No problem here with amateurs winning money. The NFAA has been doing it for how long? As long as I can remember, but it sucks. Yeah, sucks. I mean the NFAA breaks down classes in flights. Here, you can place 5th in Championship flight and no money and someone you beat takes 6th place, but is paid money for being 1st in flight B. And not only this, but down the flights, say 5 flight people could still be paid money and here you are 5th in Championship flight and no money. It sucks.

For RASIB
ASA. Read the last before going off the deep end. I am a ASA member. We have our rules. Good, bad or indifferent we live with them. Still, I have never understood this constant gab of; "We can't let this guy dominate the class. The rule lets someone else come up and win." Sorry, I don't buy it. Take the ASA Hunter class, same as the NFAA BowHunter Free Style. What is wrong with a shooter dominating the Hunter class? I figure this way; "Hey, I'm top dog. You want to beat me put more into your practice, hire a coach or whatever." So this poor sap is forced to move up, buy new equipment and begin all over again. The Open A, B and C class divisions is a improvement over the NFAA flight system. Here, I can see one being moved up from C to B to A. But I can't see one required to go from Open A to Semi Pro or Pro. 
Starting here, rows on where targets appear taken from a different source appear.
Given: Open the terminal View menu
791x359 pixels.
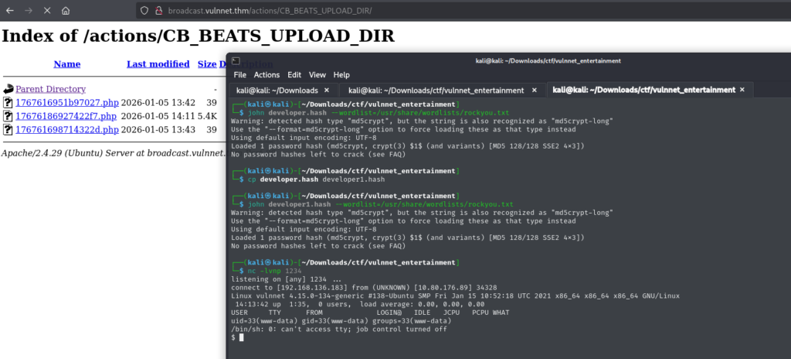Looking at the screenshot, I should tap(317, 75).
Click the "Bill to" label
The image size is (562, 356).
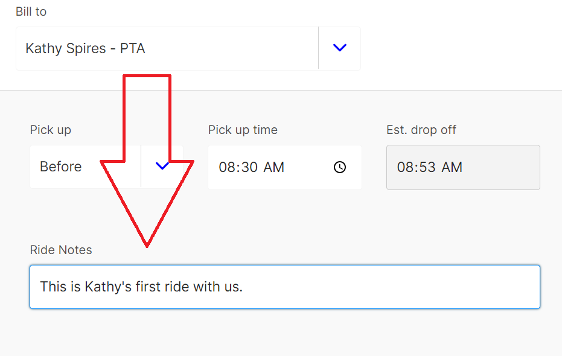pyautogui.click(x=31, y=11)
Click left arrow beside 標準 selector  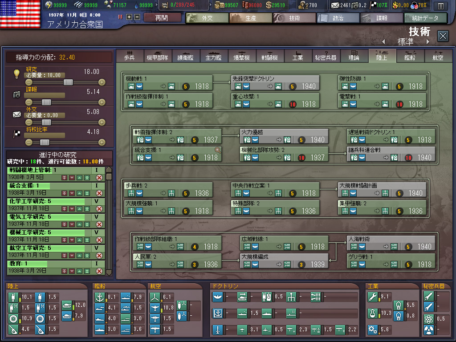(383, 42)
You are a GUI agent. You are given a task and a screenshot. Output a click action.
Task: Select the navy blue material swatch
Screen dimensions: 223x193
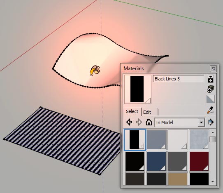(156, 161)
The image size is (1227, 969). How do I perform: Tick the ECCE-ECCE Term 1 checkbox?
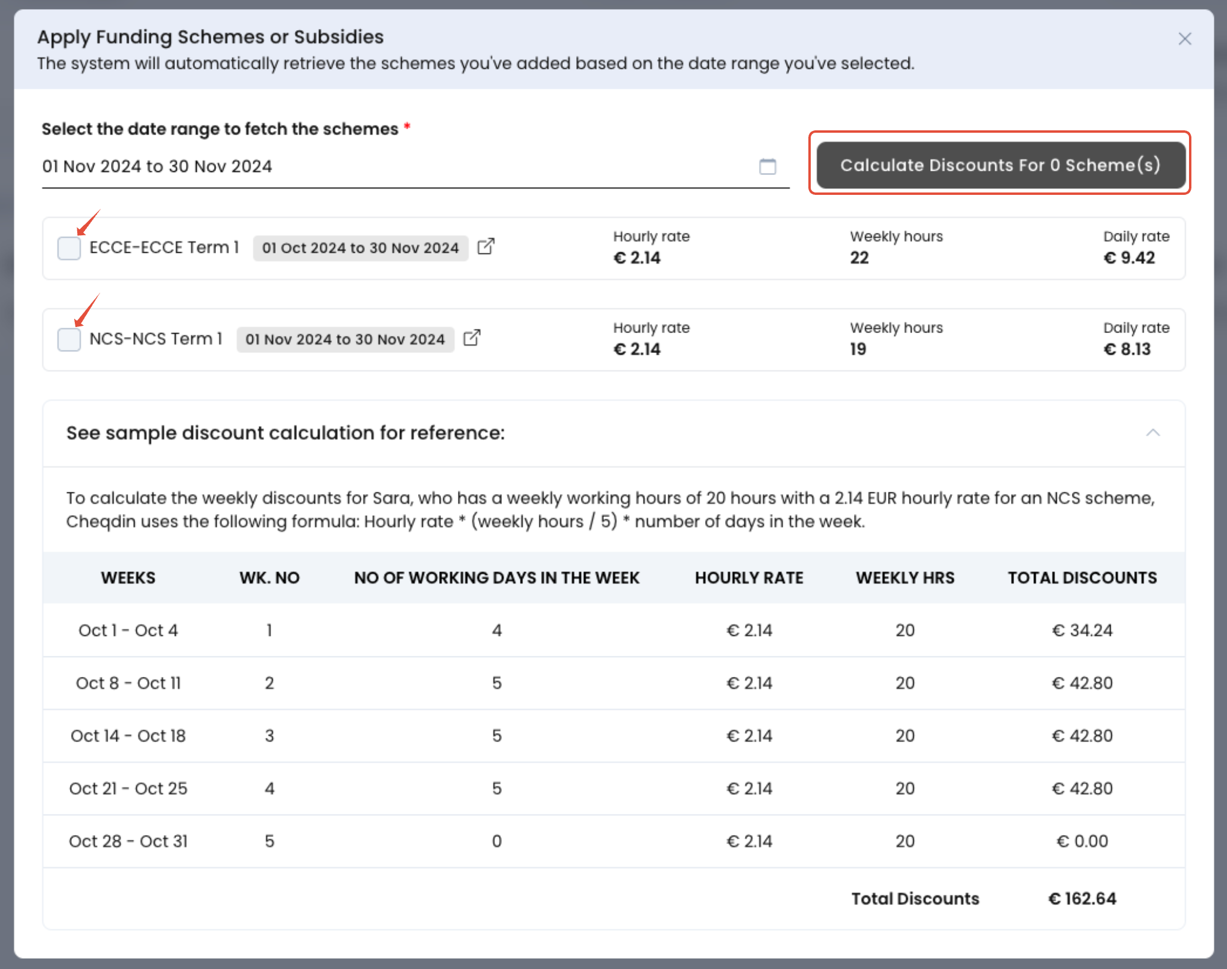pos(69,248)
Now. The move up rule is not used at the state level, Qualifiers or State Championship. Only money won on the national circuit is used to move one up the ladder. I can sit in Open C and win every shoot and remain in Open C. As I understand, until the rule is amended no one in any class who remains at the state can be required to move up.


----------



## RASIB (Nov 30, 2006)

I also am a ASA member and usually the national level move up takes care of the state level classes. People are required to shoot at the state level what they shoot at the national level so it usually is not a problem. I don't know if what they propose at the state level for next year is going to go over so well with combining open A and semi-pro as well as known 45 and known 50. And don't worry, it takes a ton to push me off the deep end.


----------



## bclowman (Aug 2, 2009)

After reading Sonny's response on a different thread i can say that i agree with his point of view.


----------



## pseshooter300 (Oct 16, 2005)

Why is winning money a big deal to some people you boat to travel and pay for expenses


----------



## okarcher (Jul 21, 2002)

Not a problem at all. I prefer it that way and wouldn't travel 100's and 1000's of miles not to when I can shoot for a trophy or fun at local shoots.


----------



## carlosii (Feb 25, 2007)

mike, ken, and bruce are doing the heavy lifting on this, so i'll just show up and shoot when the spirit moves me. if they go off the deep end and mess up their organizations its their necks on the block. i have enough problems getting people involved to help put on our local shoots without having to worry about micro-managing asa, ibo, and nfaa...plus i gotta keep my wife happy.


----------



## bhtr3d (Feb 13, 2004)

Sonny....you do know as a state director you have the right to move someone up a class.


----------



## SonnyThomas (Sep 10, 2006)

bhtr3d said:


> Sonny....you do know as a state director you have the right to move someone up a class.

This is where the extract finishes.